[Haskell-cafe] Re: compilation related questions

wren ng thornton wren at freegeek.org
Fri Apr 10 17:19:04 EDT 2009

minh thu wrote:
> Say you have an AST, with just the information after a parsing pass.
> Then you compute 'derived' values at each node (maybe, I'm not sure if
> it would be practical, type, strictness, ...). To do that, you can
> have a function that, applied to any node, give the desired additional
> information.
> But for some functions, it can be seen clearly that such information
> could have been constructed at the same time that the data structure.
> So it is related to fusion techniques, but with the additional
> possibility of adding fields to the original data structure.

The problem with doing this automatically is that you don't get that 
data for free. Storing the length of finite lists as you construct them 
means that getting the length is constant time, but it introduces a 
space overhead of one Integer per (:). If you call length often enough 
it may be worth it, but generally the book-keeping will be too expensive.
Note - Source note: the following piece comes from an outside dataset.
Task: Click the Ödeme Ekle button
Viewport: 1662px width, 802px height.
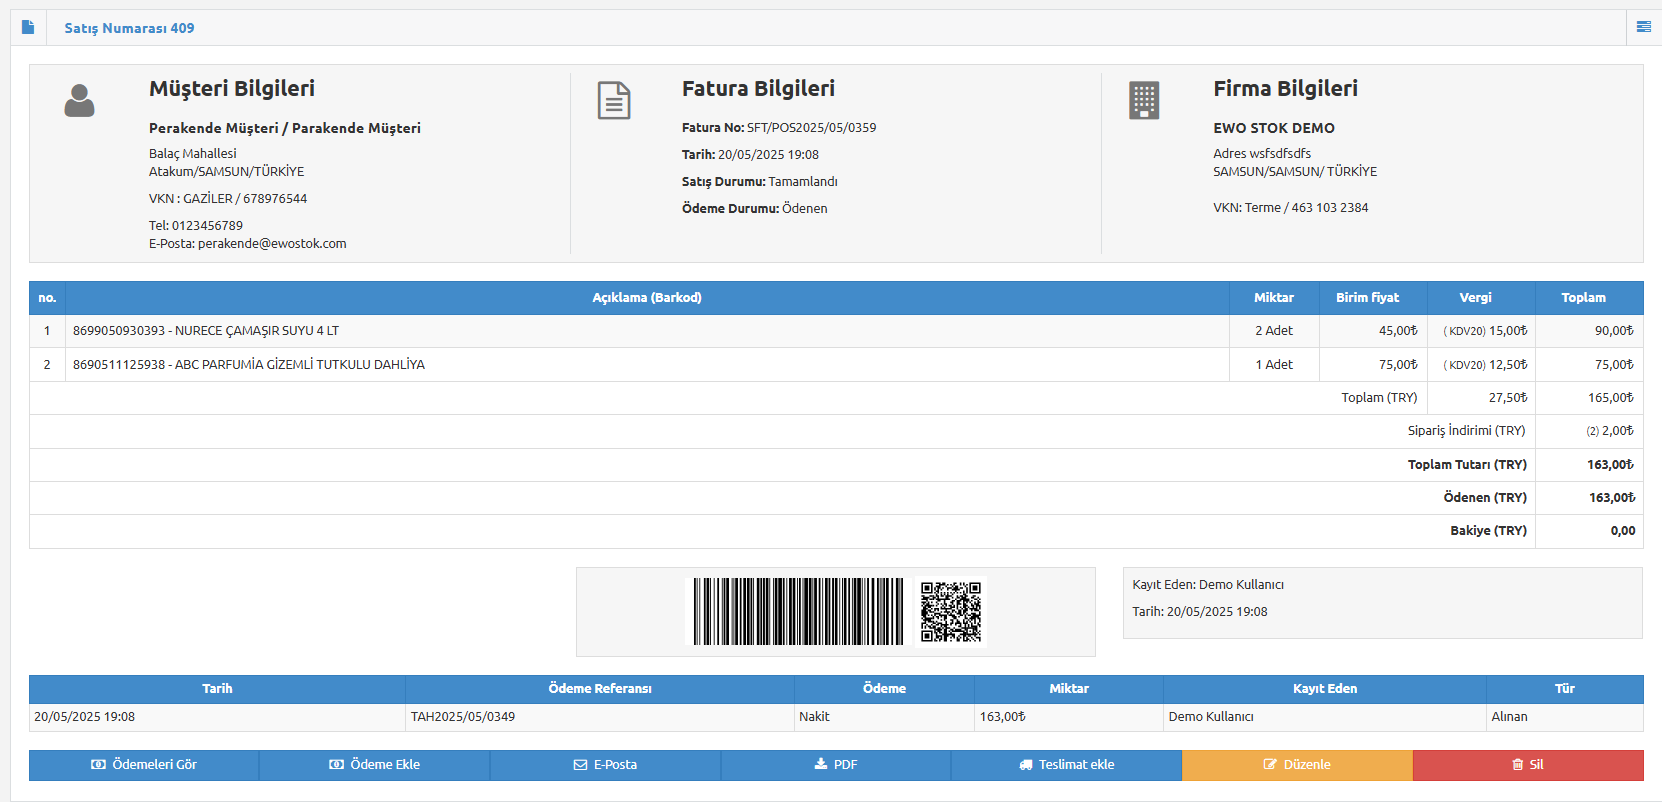Action: tap(375, 765)
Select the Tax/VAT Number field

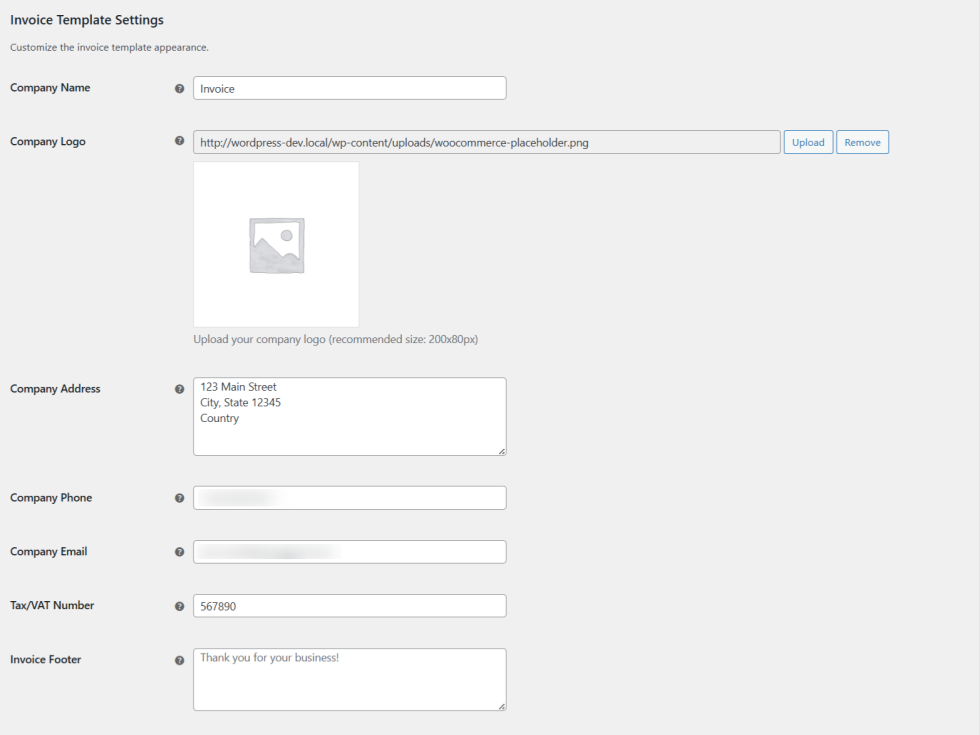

We could use modified strategies where we have two different (:)s, one 
that stores the length and one that doesn't. Then we could apply some 
heuristic like exponential backoff to minimize the space overheads 
subject to some logarithmic bound on the asymptotic cost of calculating 
the length of the list until the first label. Or we could apply dynamic 
memoization techniques and switch a non-length-storing (:) into a 
length-storing (:) whenever we evaluate a call to length, so it'll be 
quicker next time. Or,...

There're a lot of strategies here, but I doubt it's feasible to 
automatically choose a good strategy for a given program (since "good" 
may depend on the vagaries of runtime data). Automatically doing the 
transformations and suggesting them to the user is doable though. You 
may be interested in looking into attribute grammars[1] and finger 
trees[2] for more ideas along this route.